Since the 2008 recession we have been living in turbulent economic times. While some industries have seen great growth others still struggle with recovery. Technology and new business models have required many organizations to re-engineer for the new economy. Even high growth companies will eventually hit a point of market saturation or maturity and need to make changes.
Economic conditions and market forces will put most organizations on the defensive at one time or another. Terms like “survival mode”, “crisis mode”, “cost cutting”, “restructuring”, “org. effectiveness”, “downsizing”, “workforce rationalization” become the buzzwords that permeate organizations dealing with difficult times. While these terms all instill a sense of urgency, they tend to do more damage to an organization’s culture than good. The activities related to restructuring are all very important to secure an organization’s long term success, however the messaging to employees must be given much care.

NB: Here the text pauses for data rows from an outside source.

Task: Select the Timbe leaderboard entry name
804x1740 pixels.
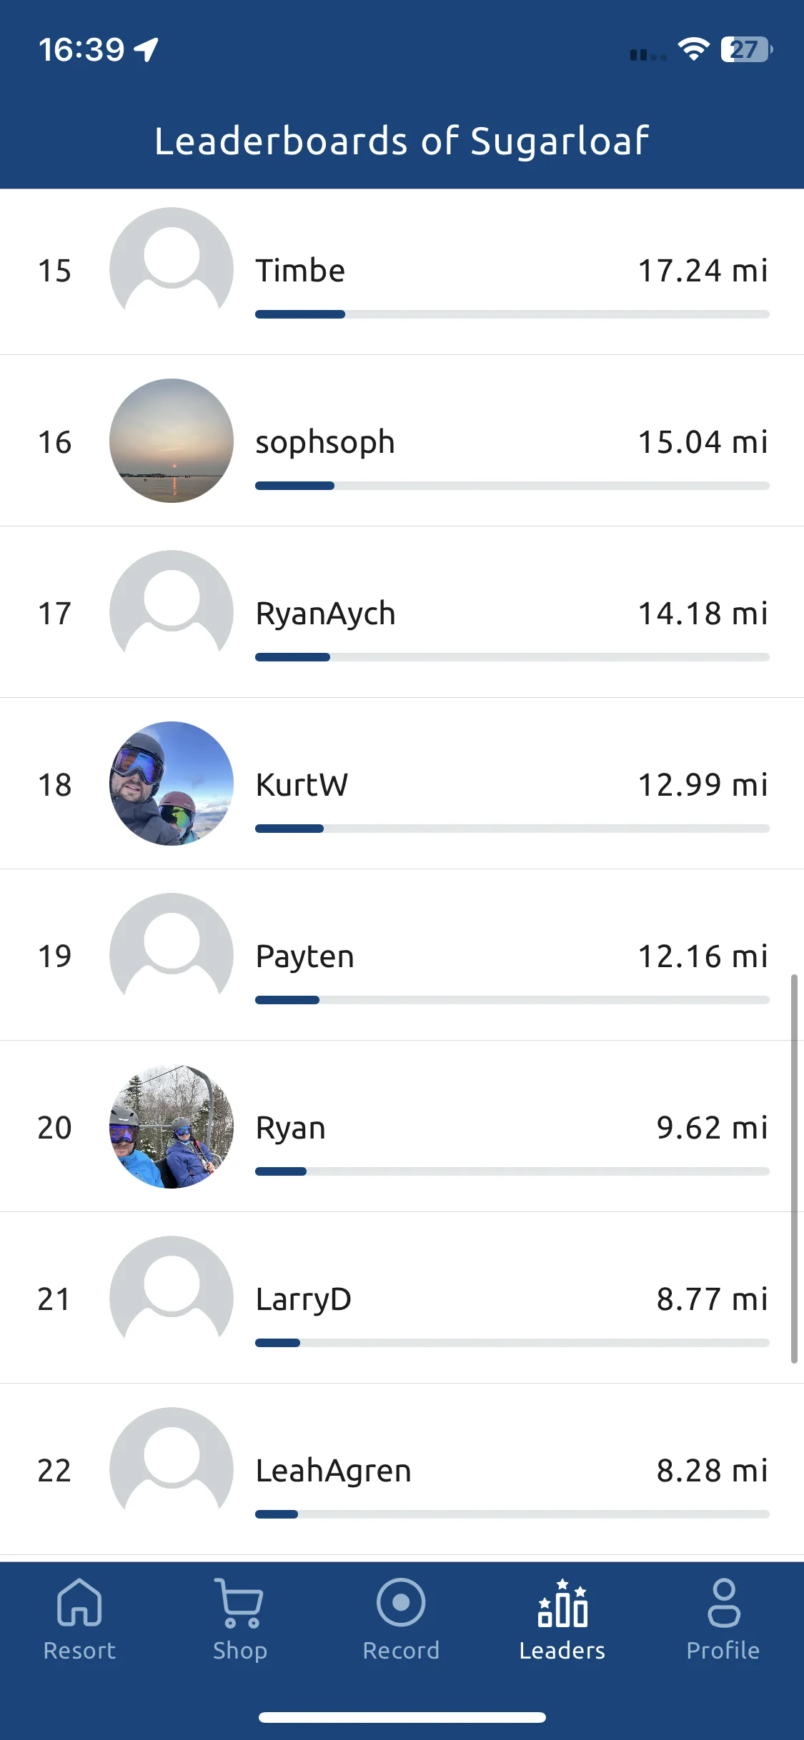Action: click(x=300, y=271)
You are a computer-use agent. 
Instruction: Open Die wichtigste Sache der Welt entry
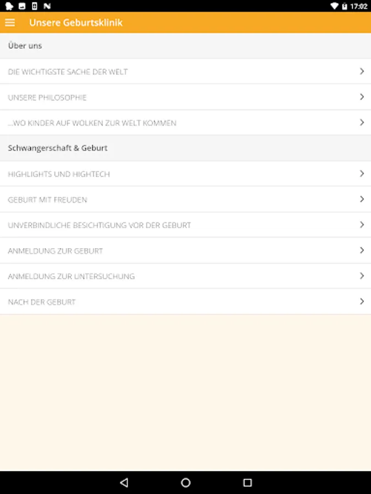point(68,72)
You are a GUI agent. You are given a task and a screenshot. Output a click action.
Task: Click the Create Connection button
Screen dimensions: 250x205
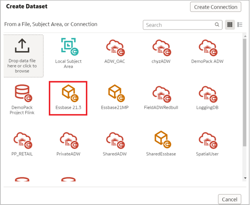[x=215, y=7]
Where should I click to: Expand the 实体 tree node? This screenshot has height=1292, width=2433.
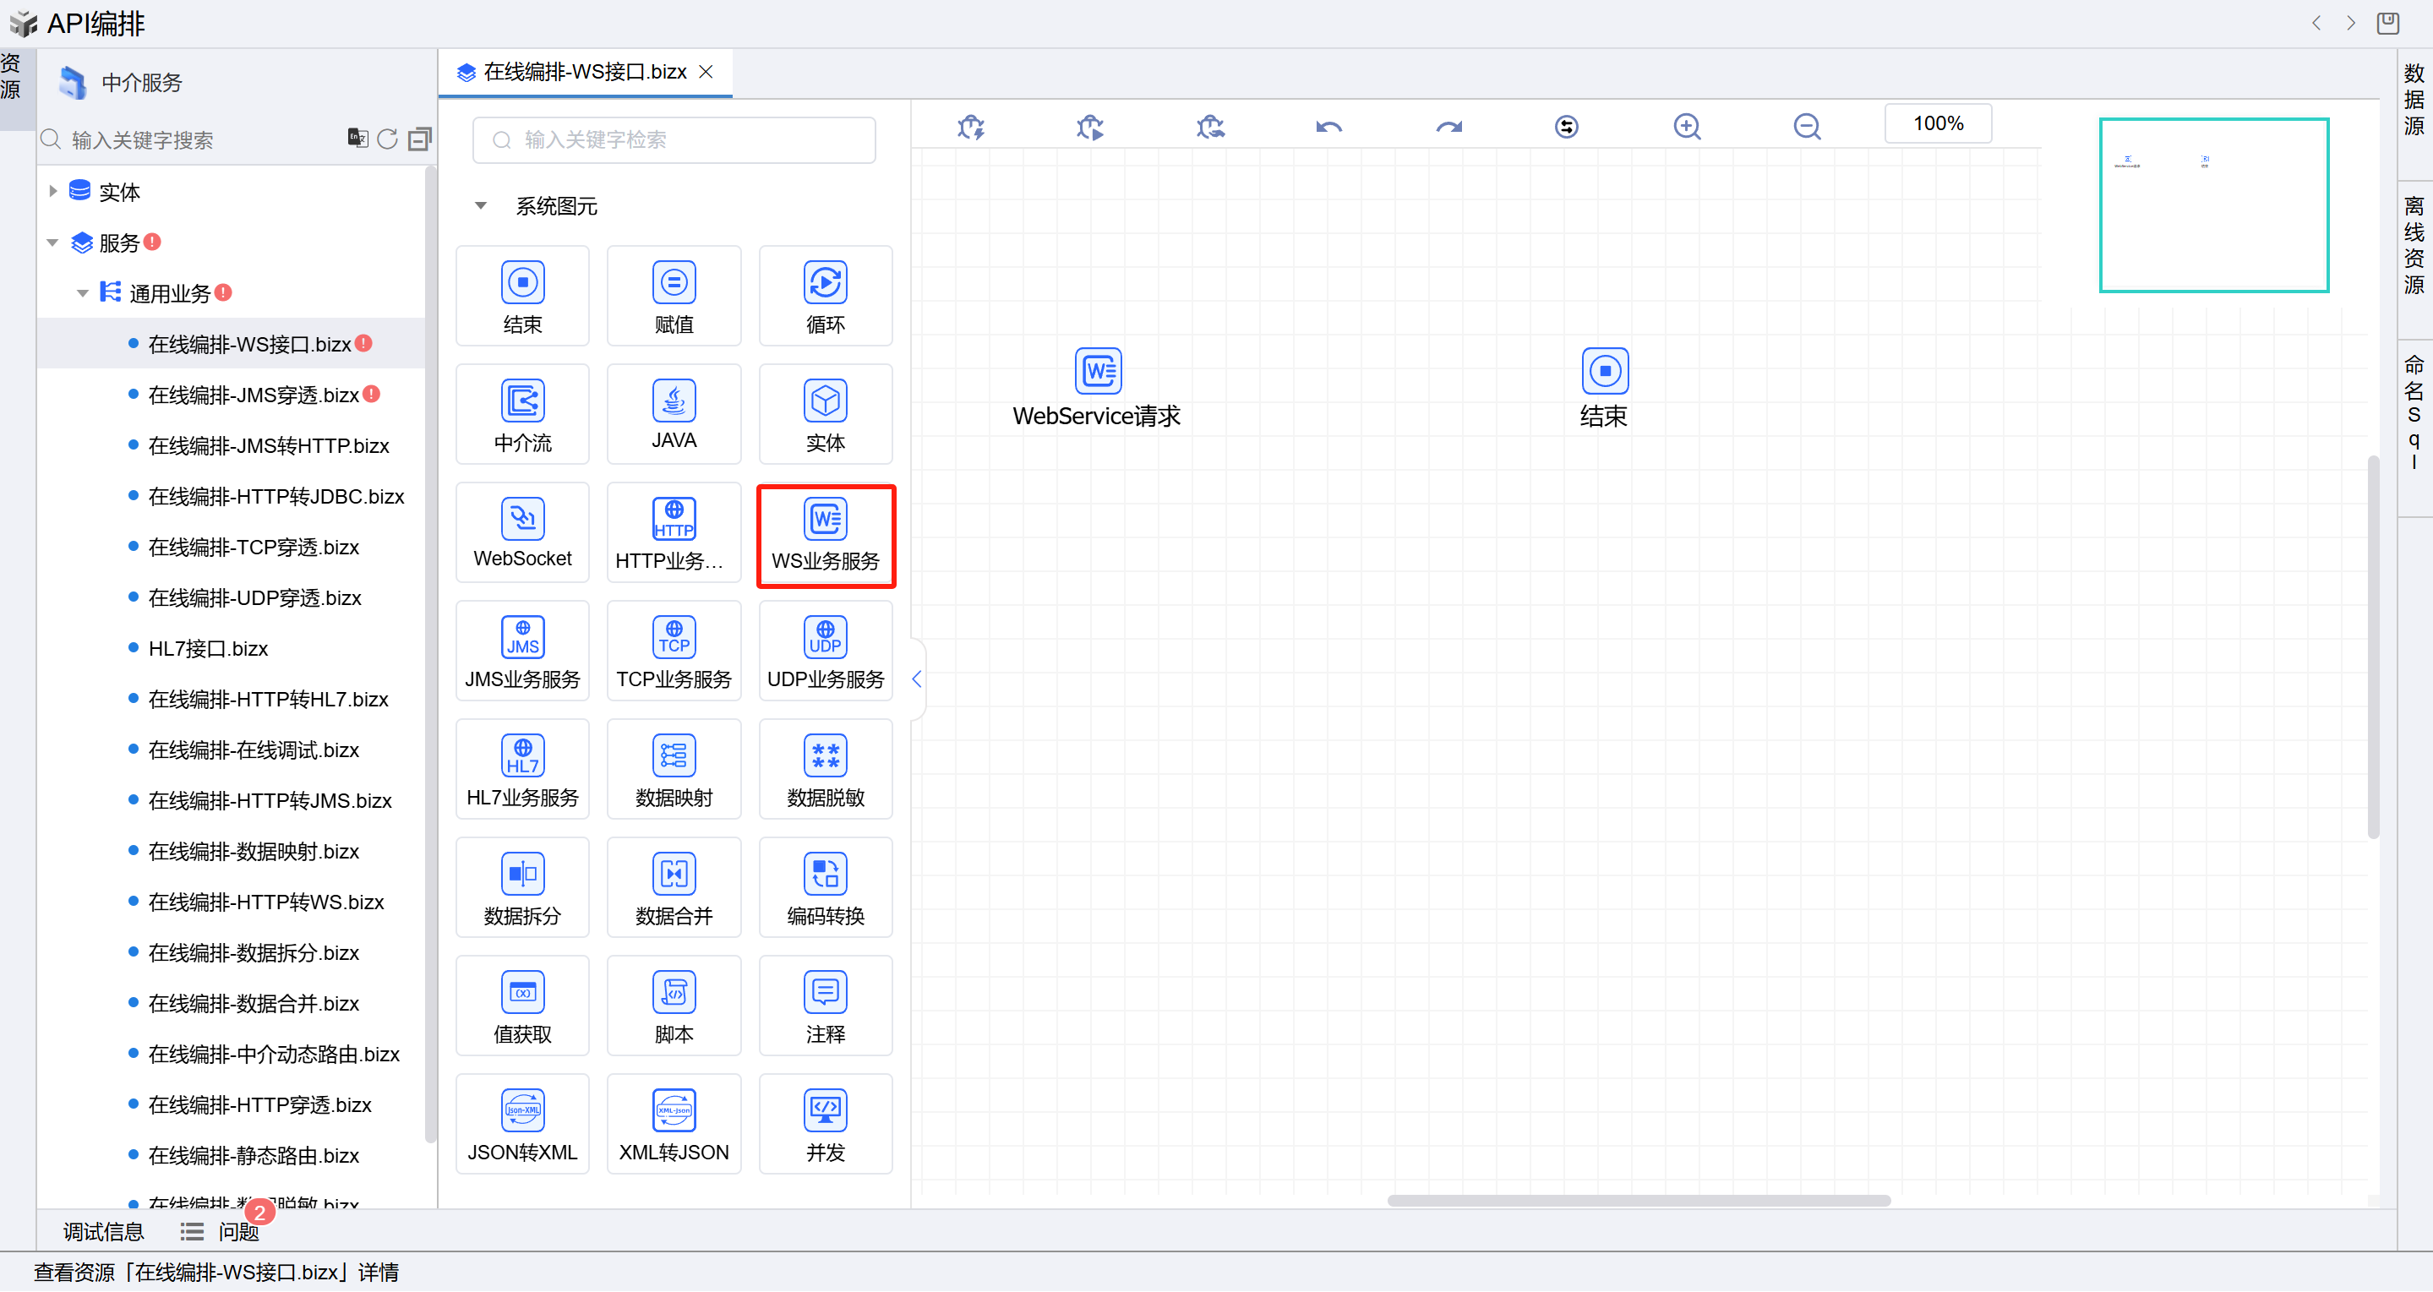(x=53, y=192)
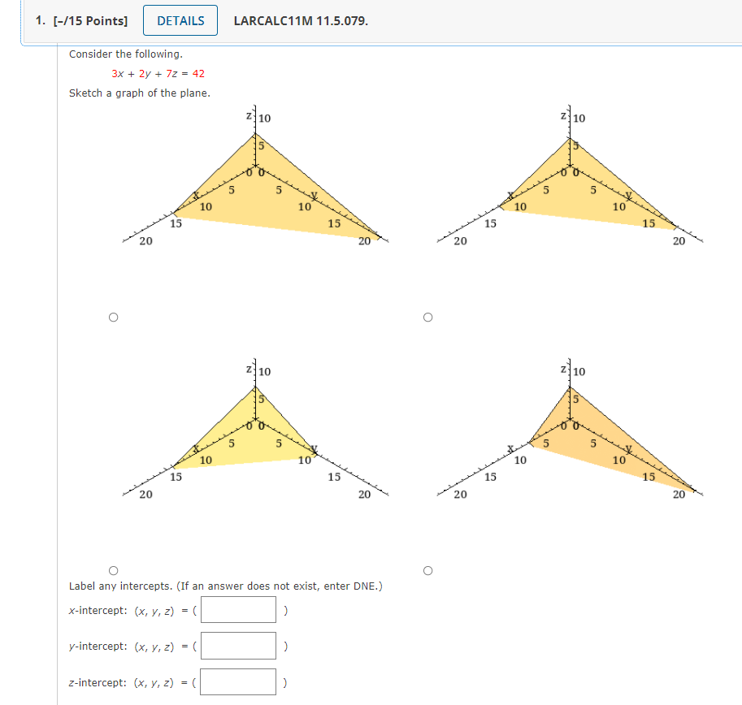Click the y-intercept answer field
Screen dimensions: 742x705
pos(238,645)
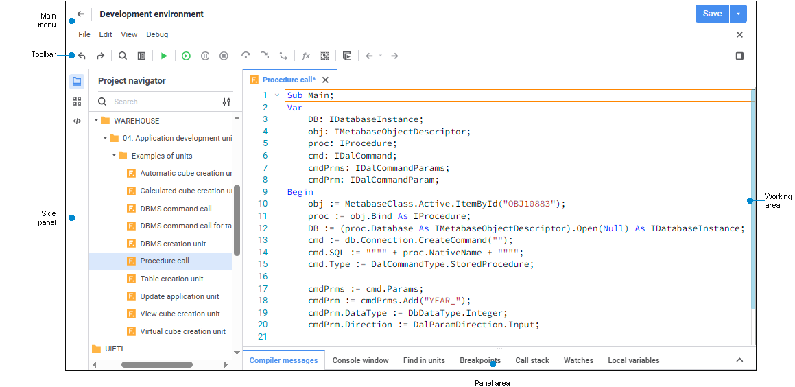Click the green Run play icon
795x387 pixels.
click(x=164, y=56)
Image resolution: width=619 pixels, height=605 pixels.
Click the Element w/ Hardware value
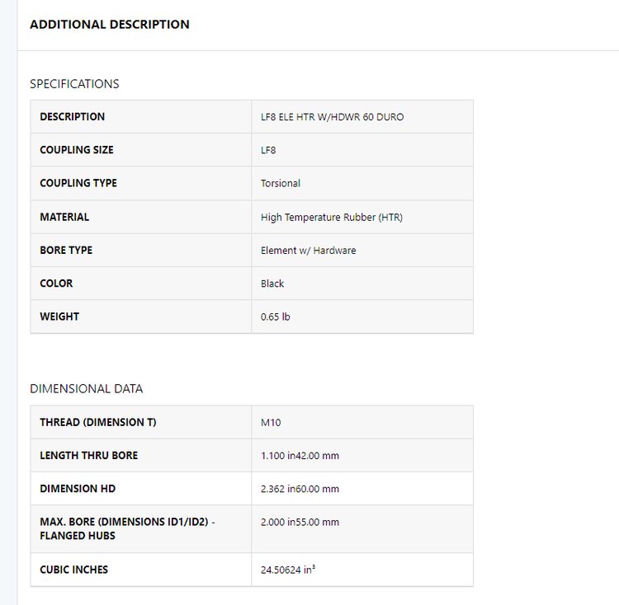(309, 251)
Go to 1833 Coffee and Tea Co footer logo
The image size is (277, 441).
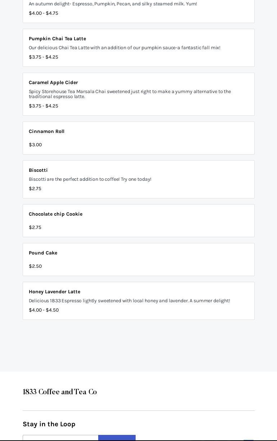tap(60, 392)
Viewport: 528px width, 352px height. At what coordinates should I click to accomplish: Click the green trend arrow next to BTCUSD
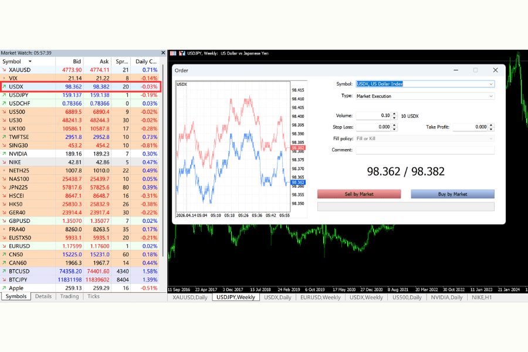point(4,271)
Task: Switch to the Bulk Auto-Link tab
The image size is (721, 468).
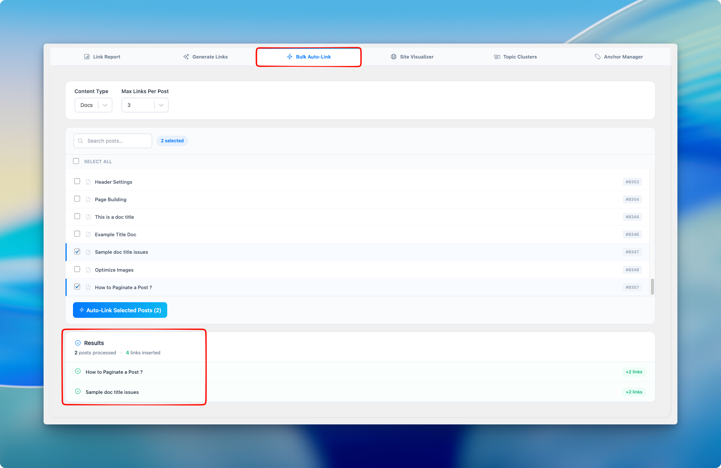Action: [x=309, y=57]
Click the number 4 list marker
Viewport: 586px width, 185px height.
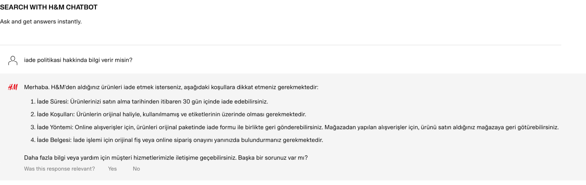tap(33, 140)
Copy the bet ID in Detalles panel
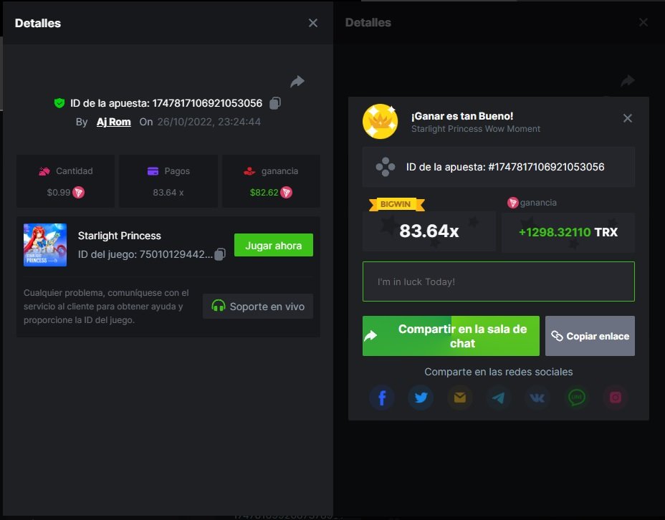 (275, 103)
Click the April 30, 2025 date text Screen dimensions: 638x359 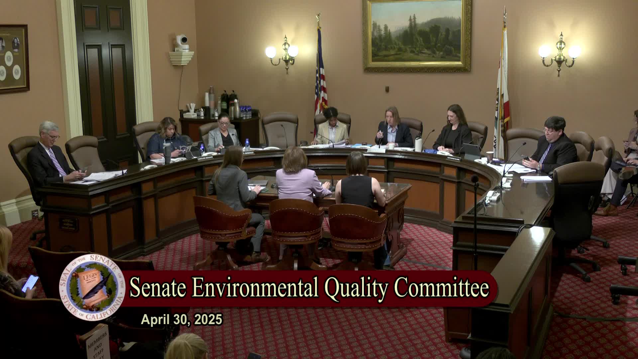click(182, 320)
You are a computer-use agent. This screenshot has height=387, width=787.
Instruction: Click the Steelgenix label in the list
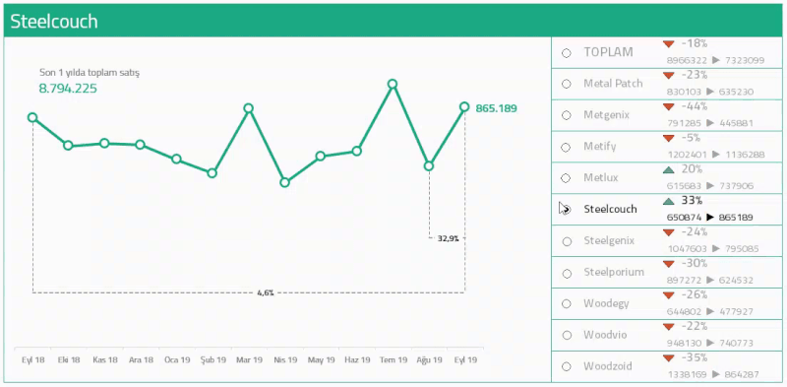click(x=609, y=240)
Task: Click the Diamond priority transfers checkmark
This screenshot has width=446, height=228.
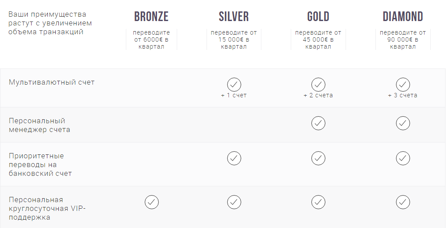Action: (x=403, y=158)
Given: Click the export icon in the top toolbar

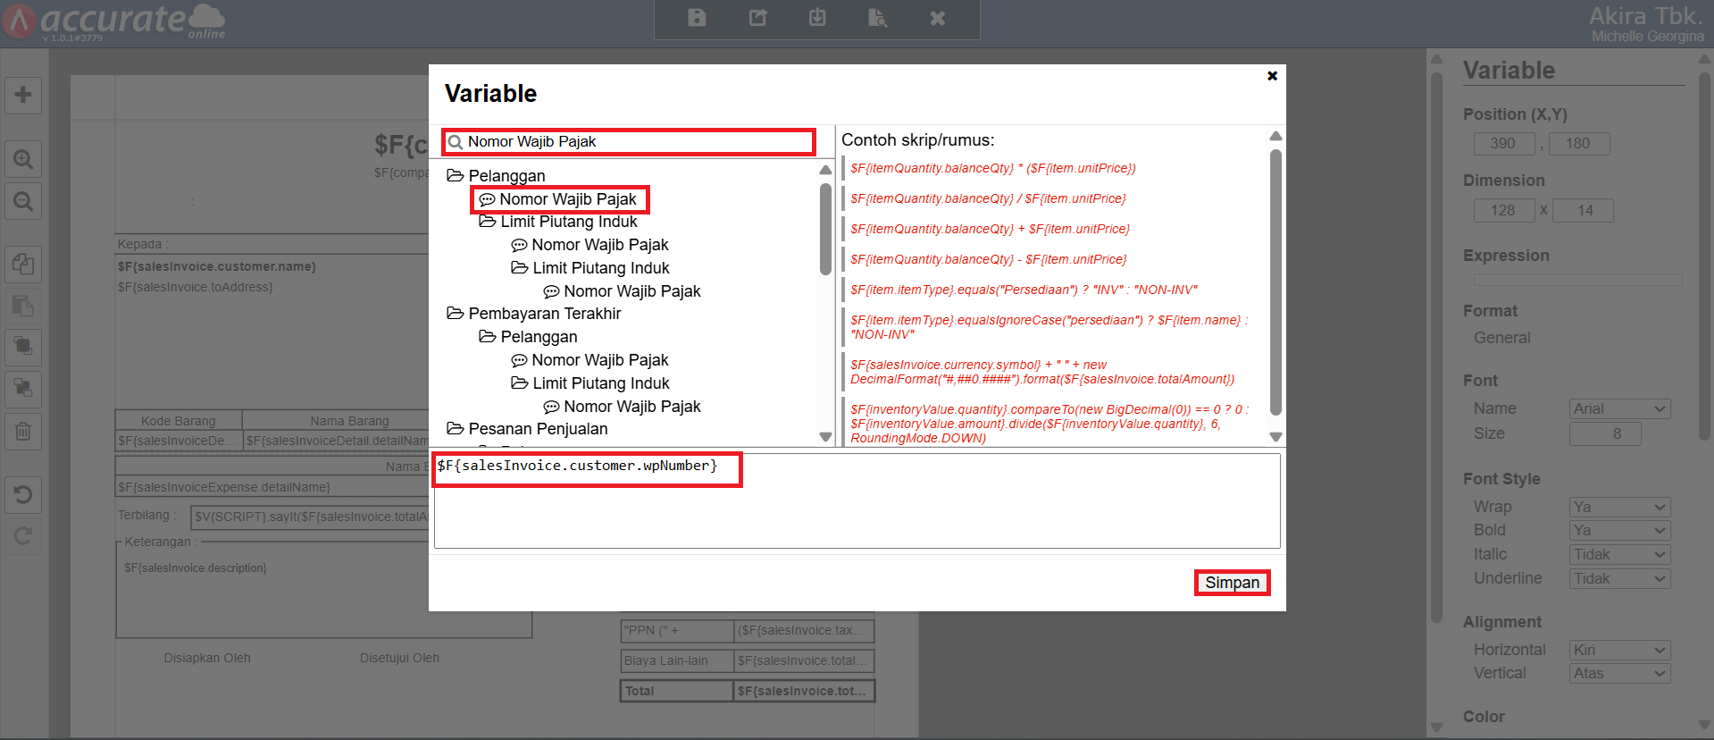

As organizations face difficult times, their employees are really looking to the leadership of the organization to provide some clear direction. There is an incredible thirst in most organizations for a rallying cry. Many companies find themselves in desperate need of a new vision. Employees are feeling more and more discouraged as they see their benefits cut, fellow co-workers jobs eliminated and the overall health of their organizations declining. Internet and newspaper headlines about an organizations struggles coupled with the somber environment within many offices can take a serious toll on employee morale.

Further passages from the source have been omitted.